I know that unemployment is high and some people do try, but it brings up an old memory from when I was a young boy in Pittsburgh. My dad was a very accomplished custom tailor and was suddenly out of a job in the 1940s. My mother told him that he was available for unemployment insurance and told him where to go to apply for it.

Of course, he put on his best suit, tie and polished shoes and went to the unemployment office. He returned a short time later and told my mother, “That’s where all the local bums were,” and he didn’t belong there.

The next day, he went to town and came back with a job.

I am not implying that some of the people on unemployment are “bums,” as my dad put it, but coming from my dad at the time, it was sort of a little lesson in life.

Again, thank you for a column well written.
Joe Fanelli 
Sarasota


+ More questions about county arrogance
Dear Editor:

Reading the front-page story about Chris Brown’s third lawsuit brought two thoughts to mind. First, what a coincidence, that Brown files suit against Sarasota County, wins then finds a county tax assessment egregiously out of sync with the rest of the community. Second, it makes a person wonder why a law-abiding citizen, especially one who supplies jobs and sends six-figure sales and real-estate tax checks to the county, should fear his local government.

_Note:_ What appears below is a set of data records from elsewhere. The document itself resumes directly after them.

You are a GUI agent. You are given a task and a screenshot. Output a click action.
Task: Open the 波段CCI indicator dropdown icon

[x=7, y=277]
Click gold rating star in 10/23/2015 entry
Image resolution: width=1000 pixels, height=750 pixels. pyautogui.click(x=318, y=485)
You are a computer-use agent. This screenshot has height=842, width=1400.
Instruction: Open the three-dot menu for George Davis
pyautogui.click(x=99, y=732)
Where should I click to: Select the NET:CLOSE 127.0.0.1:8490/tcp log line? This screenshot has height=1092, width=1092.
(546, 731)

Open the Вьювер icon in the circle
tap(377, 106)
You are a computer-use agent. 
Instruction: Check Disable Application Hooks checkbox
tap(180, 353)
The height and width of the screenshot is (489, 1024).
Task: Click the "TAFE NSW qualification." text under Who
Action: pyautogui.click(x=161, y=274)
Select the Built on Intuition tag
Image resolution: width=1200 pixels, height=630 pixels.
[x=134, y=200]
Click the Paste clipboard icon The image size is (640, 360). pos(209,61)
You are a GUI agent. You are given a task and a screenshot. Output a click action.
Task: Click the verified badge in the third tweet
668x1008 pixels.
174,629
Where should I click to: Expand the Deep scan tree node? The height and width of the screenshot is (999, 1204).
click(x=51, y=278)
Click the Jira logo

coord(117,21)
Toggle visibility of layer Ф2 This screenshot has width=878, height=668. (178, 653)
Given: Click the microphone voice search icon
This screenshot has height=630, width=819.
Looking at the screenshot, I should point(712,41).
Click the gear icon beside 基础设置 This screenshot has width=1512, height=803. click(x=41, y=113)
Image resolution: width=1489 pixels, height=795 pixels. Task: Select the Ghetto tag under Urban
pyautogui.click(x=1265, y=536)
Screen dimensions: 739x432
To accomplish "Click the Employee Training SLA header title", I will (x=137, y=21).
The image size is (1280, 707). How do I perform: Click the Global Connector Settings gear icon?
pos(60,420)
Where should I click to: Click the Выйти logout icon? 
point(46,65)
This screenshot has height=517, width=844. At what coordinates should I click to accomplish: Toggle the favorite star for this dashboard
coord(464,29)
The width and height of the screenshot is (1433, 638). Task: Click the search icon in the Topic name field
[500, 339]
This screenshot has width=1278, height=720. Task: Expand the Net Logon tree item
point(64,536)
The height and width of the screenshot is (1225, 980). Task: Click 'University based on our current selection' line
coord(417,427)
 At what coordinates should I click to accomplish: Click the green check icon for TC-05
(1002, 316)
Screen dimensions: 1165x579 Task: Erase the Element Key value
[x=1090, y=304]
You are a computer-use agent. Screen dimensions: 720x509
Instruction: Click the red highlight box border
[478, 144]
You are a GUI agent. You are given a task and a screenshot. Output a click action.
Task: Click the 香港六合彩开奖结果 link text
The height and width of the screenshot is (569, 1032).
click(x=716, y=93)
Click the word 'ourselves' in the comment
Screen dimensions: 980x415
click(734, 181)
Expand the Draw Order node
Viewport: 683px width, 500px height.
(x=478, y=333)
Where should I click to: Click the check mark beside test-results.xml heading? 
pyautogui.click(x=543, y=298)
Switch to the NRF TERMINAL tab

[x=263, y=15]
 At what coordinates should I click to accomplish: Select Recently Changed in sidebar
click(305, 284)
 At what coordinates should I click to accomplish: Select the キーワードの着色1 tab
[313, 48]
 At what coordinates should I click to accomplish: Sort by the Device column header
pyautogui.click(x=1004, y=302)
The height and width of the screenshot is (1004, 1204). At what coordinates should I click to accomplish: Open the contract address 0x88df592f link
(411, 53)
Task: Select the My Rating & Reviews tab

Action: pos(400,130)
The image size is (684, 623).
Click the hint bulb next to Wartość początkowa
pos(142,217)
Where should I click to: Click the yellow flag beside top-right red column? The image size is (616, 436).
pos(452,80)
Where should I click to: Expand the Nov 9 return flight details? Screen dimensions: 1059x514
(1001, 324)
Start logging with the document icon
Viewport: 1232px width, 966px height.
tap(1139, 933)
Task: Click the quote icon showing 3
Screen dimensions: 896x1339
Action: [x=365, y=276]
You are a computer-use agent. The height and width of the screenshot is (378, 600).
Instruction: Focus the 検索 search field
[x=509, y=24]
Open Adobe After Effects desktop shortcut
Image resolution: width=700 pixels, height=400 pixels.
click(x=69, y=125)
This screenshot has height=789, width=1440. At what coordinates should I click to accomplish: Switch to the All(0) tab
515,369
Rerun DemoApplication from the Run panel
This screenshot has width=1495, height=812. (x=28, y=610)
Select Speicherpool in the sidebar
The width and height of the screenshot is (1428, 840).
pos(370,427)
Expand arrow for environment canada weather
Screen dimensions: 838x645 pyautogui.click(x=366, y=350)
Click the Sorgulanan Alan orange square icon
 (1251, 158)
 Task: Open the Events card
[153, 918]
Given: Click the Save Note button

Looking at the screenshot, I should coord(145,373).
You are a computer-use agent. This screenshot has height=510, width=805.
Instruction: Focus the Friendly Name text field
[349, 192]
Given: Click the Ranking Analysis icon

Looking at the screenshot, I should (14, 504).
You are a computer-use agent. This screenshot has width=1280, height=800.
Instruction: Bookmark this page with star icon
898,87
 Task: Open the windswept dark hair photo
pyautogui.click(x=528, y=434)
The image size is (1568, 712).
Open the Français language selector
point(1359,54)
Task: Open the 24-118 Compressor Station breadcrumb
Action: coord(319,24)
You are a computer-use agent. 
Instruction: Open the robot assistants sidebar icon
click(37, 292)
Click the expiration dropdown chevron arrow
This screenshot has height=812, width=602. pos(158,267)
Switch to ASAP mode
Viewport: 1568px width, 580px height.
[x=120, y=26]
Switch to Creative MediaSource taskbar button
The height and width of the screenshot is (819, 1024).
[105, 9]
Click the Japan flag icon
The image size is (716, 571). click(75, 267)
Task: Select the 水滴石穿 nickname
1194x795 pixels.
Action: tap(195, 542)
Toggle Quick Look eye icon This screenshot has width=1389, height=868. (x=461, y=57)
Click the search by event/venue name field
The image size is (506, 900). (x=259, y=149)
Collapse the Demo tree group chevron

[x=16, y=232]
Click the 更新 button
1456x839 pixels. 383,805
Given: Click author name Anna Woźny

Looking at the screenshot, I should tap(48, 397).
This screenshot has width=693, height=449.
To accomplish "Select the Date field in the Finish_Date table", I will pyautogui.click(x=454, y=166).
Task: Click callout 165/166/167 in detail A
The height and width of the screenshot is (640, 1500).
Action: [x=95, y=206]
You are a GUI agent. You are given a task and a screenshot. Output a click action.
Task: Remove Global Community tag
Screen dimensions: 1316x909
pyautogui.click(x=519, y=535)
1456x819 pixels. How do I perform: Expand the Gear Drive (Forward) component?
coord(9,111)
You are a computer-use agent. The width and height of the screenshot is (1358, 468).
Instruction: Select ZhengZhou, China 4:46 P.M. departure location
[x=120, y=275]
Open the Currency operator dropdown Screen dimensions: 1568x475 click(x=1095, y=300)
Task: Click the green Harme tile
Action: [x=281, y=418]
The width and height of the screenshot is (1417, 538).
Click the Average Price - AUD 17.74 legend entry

The answer to the latter question is arrogance. It has been well documented how Sarasota County manifested its arrogance in allowing county employees to spend county tax dollars without supervision. The arrogance was then compounded when county whistleblowers were vilified. Now the county puts arrogance on display again with its presumptuous claims and assumptions on how the parking tax assessment will be applied. Oh, sorry, Chris Brown, you will be punished here.

To the former issue of coincidence: Here, in the explanation of the Sarasota County action, coincidence is the word to use when we can’t see the levers and pulleys behind the government screen.
Bruce Ruzgis
Siesta Key

+ Occupy groups nothing like tea party
Dear Editor:
Thanks for your excellent “My View” column pointing out the differences between “occupiers” and the tea party.

Many in the media are trying to convince Americans that the two are related. I attended the first tea party in Sarasota April 15, 2009. The signs I saw reflected the goals of those who attended: Taxed Enough Already, Cut Spending, Give Me Liberty Not Debt, Smaller Government, Wake Up America and Follow the Constitution! These people were “patriots” who expressed love for the U.S. and a desire for fiscal responsibility. Many wore red, white and blue and carried American flags.

They were local people who were not bused in or paid to protest. There was no outside money or radical groups sponsoring their rally, and they picked up their trash and left the location cleaner than they found it.

The occupiers express a desire for larger government with handouts and express class warfare hatred. There was a sign on Wall Street that said: “Eat the Rich.”

Unfortunately, our current president has fed the fires of class warfare. We need a new leader who will inspire, not divide, Americans. I believe that the tea party patriots will help elect such a leader in 2012.